Tiziano Vecellio e i misteri nei suoi quadri degni di una escape room

Tiziano Vecellio, nasce nel 1488 a Pieve di Cadore in provincia di Belluno ma diviene veneziano per scelta ancor prima di raggiungere i dieci anni. Si fece conoscere fin da adolescente, quando collaborò con Giorgione nella decorazione della facciata del Fondaco dei Tedeschi, non proprio una collaborazione da tutti.

Da qui in poi Tiziano Vecellio diverrà assistente fidato di Giorgione, dal quale ne deriva un’influenza stilistiche.

Tiziano è considerato il principale esponente del Rinascimento veneziano, le sue opere si distinguono per le tinte forti ma al contempo raffinate, specchio della Repubblica di Venezia, così energica quanto elegante.

Il suo avvicinamento come allievo ed anche come amico a Gorgione avviene grazie a Giovanni Bellini. Tiziano entra nella sua bottega giovanissimo, impara a padroneggiare le tinte radiose e luminose della pittura ad olio e proprio qua avviene l’incontro con Giorgione, più grande di undici anni rispetto a Tiziano ed anche lui allievo di Bellini.

Con la morte di Giorgione fu Tiziano Vecellio ad ultimare l’opera “La Venere di Dresda” (o “Venere dormiente”) dell’amico. In seguito Tiziano riprese l’affascinante soggetto per realizzare uno dei suoi dipinti più sensuali: “La Venere di Urbino“. Le somiglianze di stile osservando queste due opere appena citate sono notevoli, sorprende quanto le mani degli artisti si somiglino.

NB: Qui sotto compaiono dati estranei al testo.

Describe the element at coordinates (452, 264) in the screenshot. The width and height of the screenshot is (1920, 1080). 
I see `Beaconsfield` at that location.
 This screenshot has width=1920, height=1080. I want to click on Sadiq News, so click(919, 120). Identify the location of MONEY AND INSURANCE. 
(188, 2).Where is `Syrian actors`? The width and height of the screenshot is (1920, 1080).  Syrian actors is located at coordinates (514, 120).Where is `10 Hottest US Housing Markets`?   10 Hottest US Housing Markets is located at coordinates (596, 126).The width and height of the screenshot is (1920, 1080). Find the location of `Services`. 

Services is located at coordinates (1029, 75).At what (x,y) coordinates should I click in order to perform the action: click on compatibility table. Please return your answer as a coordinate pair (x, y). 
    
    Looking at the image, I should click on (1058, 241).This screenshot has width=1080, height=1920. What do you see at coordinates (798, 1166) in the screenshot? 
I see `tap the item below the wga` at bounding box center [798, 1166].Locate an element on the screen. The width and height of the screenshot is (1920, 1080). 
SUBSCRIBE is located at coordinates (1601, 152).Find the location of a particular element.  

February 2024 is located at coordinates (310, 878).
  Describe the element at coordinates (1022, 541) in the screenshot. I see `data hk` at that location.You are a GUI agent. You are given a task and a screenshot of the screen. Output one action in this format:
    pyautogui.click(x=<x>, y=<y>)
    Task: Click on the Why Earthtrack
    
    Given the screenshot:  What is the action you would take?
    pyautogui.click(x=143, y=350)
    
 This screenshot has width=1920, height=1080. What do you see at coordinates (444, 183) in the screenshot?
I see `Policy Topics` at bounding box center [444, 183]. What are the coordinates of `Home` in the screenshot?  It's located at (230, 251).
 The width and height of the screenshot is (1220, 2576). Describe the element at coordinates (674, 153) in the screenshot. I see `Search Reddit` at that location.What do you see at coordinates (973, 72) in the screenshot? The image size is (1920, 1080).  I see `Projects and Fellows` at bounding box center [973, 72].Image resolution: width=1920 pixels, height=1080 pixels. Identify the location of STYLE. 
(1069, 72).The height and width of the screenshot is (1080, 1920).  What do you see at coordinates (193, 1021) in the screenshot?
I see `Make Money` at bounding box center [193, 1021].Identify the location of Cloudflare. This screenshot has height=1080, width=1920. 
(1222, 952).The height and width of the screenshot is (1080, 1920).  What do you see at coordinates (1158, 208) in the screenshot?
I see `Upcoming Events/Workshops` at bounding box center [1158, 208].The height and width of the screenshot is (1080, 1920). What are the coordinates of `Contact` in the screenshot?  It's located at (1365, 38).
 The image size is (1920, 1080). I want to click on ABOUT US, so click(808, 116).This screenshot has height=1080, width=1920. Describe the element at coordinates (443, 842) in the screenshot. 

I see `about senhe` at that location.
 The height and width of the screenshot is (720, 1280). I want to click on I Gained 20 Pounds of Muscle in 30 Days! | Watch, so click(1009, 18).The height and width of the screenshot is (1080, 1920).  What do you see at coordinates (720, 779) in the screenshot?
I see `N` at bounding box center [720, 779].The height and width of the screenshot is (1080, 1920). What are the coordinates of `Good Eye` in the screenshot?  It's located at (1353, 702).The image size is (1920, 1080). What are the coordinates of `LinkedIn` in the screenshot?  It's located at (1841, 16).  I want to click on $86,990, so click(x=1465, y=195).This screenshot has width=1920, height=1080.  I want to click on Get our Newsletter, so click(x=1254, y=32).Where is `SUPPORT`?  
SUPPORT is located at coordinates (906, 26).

Il suo talento gli permise di farsi conoscere attraverso più rami della pittura:

  • ritrattistica su commissione;
  • opere di arte sacra;
  • soggetti a carattere mitologico;
  • temi allegorici e misteriosi;

Qualunque fosse il contesto della sua opera riusciva a distinguersi per un uso attento e raffinato dei colori, unito ad un’innovativa disposizione delle figure nello spazio. Queste caratteristiche resero i suoi lavori unici e facilmente riconoscibili.

Nel 1516, dopo aver rifiutato l’invito a Roma da parte di papa Leone X, Tiziano divenne Pittore della Serenissima, incarico ricoperto prima dal maestro Bellini. Questa carica gli rese la fama a Venezia ancora più nota.

Le opere attribuite a Tiziano sono più di cinquecento, proseguiremo analizzando le più conosciute e cercando di dare una presentazione più o meno generale.

Si identifica per uno stile sempre carico di novità, in continuo rinnovamento, fattore per il quale diventa molto ricercato da importanti personalità come Francesco I, Carlo V, Filippo II, il Duca di Mantova ed Urbino, il Duca di Ferrara e papa Paolo III.

Lo sviluppo della sua pittura a “tutto campo” conferiva alle sue opere espressioni di vita pungenti, cariche di espressione.

Dal 1520 circa, inizia a lavorare su commissione della Chiesa e di nobili famiglie ducali, rendendo la sua fama notevole in tutto il territorio italiano e non solo. Dipinge per i duchi di Urbino la “Venere di Urbino” (1537-1538). L’opera ricorda molto la Venere di Giorgione per forma e tonalità, laddove la Venere di Giorgione dorme in un paesaggio campestre la donna rappresentata da Tiziano è nella sua stanza da letto. La pittura è in entrambi i casi tonale, ma Tiziano usa colori iù vividi e realistici, che si esaltano reciprocamente. La “Venere di Urbino” diventa ispirazione per Tiziano di innumerevoli lavori, tra cui “Venere, Amore e organista” e “Danae”. Quest’ultima, come definita dall’autore stesso è vera e propria poesia. La figura della donna distesa viene esaltata in tutte le sue forme e la sua bellezza, in tutte e tre le opere la donna è adornata con orecchini e bracciali, gli sfondi cupi esaltano la figura femminile illuminata e chiara.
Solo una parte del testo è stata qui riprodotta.